Elle s’inscrit dans l’imaginaire aussi marginal qu’intemporel du freak, dont les difformités et les déficiences n’en font pas moins des êtres humains, et des êtres humains d’autant plus sensibles et justes qu’ils ont eux-mêmes fait l’expérience du rejet, de la stigmatisation et de la souffrance qui en a résulté. Depuis le film manifeste de Tod Browning réalisé en 1932, les freaks ne représentent pas tant une catégorie sociale à défendre ou une part de l’humanité à protéger, mais plutôt une figure dans laquelle se reconnaître, à laquelle s’identifier, auprès de laquelle apprendre à grandir en assumant nos propres monstruosités pour s’opposer la monstruosité cachée du monde environnant, celle des gens normaux, ordinaires, honnêtes et sains, qui ne sont rien d’autres que des vampires masqués. Moi ce que j’aime, c’est les monstres ne raconte finalement rien d’autre, et Karen, petite fille qui se voit loup-garou, s’impose comme l’incarnation du freak la plus belle qu’on ait croisée depuis longtemps. C’est un monstre parce qu’elle est issue d’une famille monoparentale et multiculturelle, c’est un freak parce qu’elle est lesbienne, ses amis sont eux aussi une bande de parias : Sandy, orpheline de parents syndicalistes assassinés, Franklin, créature de Frankestein noire et homosexuelle, et même Missy, lesbienne cruellement refoulée qui renaît entre les bras de Karen sous la forme d’un vampire. Survivre dans un monde qui ne conçoit la différence que comme une tare, c’est se faire monstre – c’est chérir en son être cet Autre que nous sommes devenus.

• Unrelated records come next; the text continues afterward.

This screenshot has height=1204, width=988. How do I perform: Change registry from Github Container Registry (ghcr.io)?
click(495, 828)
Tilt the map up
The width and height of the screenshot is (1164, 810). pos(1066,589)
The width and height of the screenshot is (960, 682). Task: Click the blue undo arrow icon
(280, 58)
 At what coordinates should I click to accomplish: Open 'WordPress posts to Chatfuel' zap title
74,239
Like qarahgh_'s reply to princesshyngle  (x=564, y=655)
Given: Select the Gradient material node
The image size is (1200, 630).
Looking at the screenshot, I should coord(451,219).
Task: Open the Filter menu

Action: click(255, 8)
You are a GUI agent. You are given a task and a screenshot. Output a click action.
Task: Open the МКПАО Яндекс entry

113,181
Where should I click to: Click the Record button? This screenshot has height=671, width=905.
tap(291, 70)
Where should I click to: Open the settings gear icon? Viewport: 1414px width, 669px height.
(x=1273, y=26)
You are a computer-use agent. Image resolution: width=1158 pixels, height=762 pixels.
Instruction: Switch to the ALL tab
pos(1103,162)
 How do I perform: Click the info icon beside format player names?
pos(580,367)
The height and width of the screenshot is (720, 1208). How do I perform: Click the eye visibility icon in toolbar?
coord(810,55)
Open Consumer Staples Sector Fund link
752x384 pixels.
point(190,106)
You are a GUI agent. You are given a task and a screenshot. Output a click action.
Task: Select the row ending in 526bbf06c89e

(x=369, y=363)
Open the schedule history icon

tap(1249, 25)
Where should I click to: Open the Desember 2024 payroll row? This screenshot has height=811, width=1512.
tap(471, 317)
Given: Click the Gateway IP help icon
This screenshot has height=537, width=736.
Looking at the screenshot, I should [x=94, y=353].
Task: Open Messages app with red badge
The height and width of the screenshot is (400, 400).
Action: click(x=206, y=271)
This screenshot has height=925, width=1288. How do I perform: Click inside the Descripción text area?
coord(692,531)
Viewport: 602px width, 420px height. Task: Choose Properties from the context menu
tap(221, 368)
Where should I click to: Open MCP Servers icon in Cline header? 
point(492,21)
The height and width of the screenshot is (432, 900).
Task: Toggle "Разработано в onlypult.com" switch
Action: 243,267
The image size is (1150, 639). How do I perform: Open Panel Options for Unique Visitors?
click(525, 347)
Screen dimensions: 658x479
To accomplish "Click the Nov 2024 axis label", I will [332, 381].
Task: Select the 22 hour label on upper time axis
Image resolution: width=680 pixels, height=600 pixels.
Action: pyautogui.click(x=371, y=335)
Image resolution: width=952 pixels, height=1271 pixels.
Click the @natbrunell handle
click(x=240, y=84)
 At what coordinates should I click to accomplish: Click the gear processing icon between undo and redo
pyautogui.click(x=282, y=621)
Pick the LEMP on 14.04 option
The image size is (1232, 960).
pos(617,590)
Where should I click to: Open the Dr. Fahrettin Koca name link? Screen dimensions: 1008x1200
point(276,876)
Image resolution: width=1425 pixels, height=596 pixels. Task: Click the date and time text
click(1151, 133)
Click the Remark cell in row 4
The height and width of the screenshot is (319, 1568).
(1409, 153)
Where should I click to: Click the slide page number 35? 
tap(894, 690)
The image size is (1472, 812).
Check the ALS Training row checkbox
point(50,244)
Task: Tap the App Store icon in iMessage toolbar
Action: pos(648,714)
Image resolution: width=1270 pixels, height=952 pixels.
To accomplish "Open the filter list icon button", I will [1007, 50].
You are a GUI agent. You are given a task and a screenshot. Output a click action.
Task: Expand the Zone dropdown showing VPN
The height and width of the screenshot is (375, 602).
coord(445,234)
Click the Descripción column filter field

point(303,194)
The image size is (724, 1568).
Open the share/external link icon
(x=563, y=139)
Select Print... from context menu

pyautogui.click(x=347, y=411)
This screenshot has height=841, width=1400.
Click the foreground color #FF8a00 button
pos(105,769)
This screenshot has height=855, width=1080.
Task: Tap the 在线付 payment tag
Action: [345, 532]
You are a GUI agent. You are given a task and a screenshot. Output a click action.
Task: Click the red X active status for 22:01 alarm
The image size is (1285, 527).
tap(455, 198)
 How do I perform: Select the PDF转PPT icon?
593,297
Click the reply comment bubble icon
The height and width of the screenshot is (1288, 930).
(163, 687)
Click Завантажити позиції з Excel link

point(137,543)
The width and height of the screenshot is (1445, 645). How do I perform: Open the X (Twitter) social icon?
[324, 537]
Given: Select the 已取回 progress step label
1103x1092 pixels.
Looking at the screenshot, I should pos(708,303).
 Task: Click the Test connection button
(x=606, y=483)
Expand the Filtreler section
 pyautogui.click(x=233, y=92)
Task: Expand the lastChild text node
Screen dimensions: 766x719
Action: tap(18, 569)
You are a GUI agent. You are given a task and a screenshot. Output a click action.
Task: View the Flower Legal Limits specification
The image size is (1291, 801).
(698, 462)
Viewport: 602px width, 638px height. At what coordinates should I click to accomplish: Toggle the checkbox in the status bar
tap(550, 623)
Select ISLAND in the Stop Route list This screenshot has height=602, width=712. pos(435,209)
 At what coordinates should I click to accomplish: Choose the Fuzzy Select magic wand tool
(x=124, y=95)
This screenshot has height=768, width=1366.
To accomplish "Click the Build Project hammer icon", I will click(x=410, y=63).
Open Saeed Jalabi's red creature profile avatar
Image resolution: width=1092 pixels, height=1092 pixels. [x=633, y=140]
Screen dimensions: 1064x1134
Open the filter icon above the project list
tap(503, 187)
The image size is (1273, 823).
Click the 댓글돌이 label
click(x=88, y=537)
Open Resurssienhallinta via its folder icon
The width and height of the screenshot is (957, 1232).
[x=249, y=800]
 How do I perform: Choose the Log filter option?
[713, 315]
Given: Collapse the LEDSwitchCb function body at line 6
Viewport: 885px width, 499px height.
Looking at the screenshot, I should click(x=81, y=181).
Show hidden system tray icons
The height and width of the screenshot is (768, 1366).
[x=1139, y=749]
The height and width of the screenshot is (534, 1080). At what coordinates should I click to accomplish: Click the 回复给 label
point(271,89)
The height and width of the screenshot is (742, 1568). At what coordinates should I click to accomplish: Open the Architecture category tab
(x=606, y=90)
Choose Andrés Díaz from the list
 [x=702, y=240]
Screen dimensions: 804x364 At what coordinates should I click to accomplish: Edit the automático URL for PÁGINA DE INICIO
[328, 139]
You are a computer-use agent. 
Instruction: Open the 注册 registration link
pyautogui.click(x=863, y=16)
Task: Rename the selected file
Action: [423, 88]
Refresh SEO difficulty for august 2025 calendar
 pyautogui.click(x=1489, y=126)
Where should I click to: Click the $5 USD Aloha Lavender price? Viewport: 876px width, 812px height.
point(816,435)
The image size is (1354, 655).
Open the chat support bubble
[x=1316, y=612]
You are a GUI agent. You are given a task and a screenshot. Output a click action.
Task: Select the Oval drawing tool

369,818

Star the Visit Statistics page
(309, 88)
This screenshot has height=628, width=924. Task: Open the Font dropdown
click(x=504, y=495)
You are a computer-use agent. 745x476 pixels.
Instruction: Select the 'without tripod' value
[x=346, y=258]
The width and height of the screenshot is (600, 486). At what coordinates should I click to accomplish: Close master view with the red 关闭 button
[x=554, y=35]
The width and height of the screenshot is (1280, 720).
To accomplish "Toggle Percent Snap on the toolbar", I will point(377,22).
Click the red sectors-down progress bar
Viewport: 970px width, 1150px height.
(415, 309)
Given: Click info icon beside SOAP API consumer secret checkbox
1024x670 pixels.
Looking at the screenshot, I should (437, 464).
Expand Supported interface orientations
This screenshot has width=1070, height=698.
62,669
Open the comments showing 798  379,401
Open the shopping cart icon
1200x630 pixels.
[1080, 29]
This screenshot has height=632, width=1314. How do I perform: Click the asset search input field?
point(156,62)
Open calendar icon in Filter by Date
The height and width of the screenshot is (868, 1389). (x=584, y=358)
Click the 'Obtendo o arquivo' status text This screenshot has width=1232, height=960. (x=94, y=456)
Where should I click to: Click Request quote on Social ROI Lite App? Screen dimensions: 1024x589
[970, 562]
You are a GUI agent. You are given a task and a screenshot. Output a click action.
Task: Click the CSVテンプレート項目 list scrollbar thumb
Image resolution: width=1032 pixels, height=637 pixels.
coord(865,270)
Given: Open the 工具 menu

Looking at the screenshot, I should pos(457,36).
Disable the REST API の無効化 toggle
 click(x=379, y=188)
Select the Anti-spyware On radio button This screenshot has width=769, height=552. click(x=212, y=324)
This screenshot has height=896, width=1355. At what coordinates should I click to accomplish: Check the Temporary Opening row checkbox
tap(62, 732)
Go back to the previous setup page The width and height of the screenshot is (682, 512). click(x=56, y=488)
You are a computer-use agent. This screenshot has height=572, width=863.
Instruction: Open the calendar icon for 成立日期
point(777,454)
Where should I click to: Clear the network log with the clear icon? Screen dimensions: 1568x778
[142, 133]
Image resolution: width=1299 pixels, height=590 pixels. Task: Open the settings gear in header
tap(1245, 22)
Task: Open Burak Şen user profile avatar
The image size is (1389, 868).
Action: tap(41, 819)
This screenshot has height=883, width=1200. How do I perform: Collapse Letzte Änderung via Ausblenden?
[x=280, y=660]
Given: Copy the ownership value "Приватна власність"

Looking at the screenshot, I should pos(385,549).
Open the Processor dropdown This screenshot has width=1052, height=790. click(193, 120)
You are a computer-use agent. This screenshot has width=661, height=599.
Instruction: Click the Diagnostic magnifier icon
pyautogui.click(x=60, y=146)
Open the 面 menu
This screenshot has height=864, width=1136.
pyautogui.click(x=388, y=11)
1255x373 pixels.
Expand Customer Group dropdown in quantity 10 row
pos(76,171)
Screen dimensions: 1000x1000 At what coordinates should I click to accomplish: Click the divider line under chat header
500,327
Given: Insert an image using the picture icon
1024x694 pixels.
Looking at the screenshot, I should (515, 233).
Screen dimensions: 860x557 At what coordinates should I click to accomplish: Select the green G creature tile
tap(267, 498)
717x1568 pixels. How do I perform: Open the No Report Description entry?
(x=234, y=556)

Tout le projet du livre tient dans le rôle que joue l’image à cet égard. Ce n’est pas du dessin, c’est une excavation de l’invisible, une quête de ce qui reste la plupart du temps caché, un chemin vers la vérité enfouie de l’enfance. Cette recherche visuelle est prolongée à l’occasion des multiples visites au musée, dont plusieurs peintures sont reproduites au fil des planches, décortiquées par la narratrice et par son grand frère, Deezy. La reproduction des toiles se mêle à celle des couvertures de comic books et autres magazines horrifiques. Ferris met sur le même plan art académique (muséal) et art populaire, car rien ne différencie fondamentalement les deux. Chacun cherche à faire surgir à la surface du réel ce qui ne pourrait être vu ou exprimé autrement. Chacun nous invite à regarder – chacun est « monstre », comme Karen le rappelle au détour de son journal : « Monstre, ça vient du latin monstrum et ça veut dire montrer comme dans une démonstration ». Avec ses monstres, Ferris cherche à nous montrer que toute notre vie se joue dans le regard, que toute notre histoire dépend de notre capacité à voir les choses comme elles sont – c’est-à-dire autrement que la plupart des gens ne les voient. Dans son récit, le regard et l’œil reviennent comme un motif obsessionnel : la tache verte dans l’œil de la mère, qui ouvre sur un monde rassurant et utopique, les petites filles-serrure qui voient ce qu’elles n’auraient jamais dû voir, la rencontre onirique avec Kate Warn, la première femme détective privée dont l’œil a servi de modèle au célèbre logo de l’agence Pinkerton… La « soupe aux indices » que cuisine Karen n’est rien d’autre qu’une incantation du regard, déterminé à voir au-delà du visible – jusqu’aux synesthésies dont l’héroïne se fait la spécialité et qui, comme chez Baudelaire, servent à dérègler le réel pour mieux en découvrir l’au-delà (ainsi Anka est-elle représentée bleue parce qu’elle a toujours l’air triste). La seule fois où Karen se représente telle qu’elle est vraiment, une petite fille et non un enfant loup-garou, c’est parce que son frère l’a forcée à se regarder dans un miroir pour voir ce à quoi elle ressemble vraiment. Elle se révolte : « C’est toi qui répètes tout le temps qu’on doit devenir qu’on est et pas ce que les gens te disent d’être ! » Le regard devient ainsi la chrysalide du devenir et le dessin est l’instrument de son avènement.

Regardons bien, nous intime Emil Ferris, et débusquons les monstres. Regardons-nous bien, et découvrons le monstre en nous.

Nicolas Tellop

[1] « Le livre monstre d’Emil Ferris – la beauté du diable », propos recueillis par Paul Tumey, Les Cahiers de la BD No.5, oct.-déc. 2018, page 100.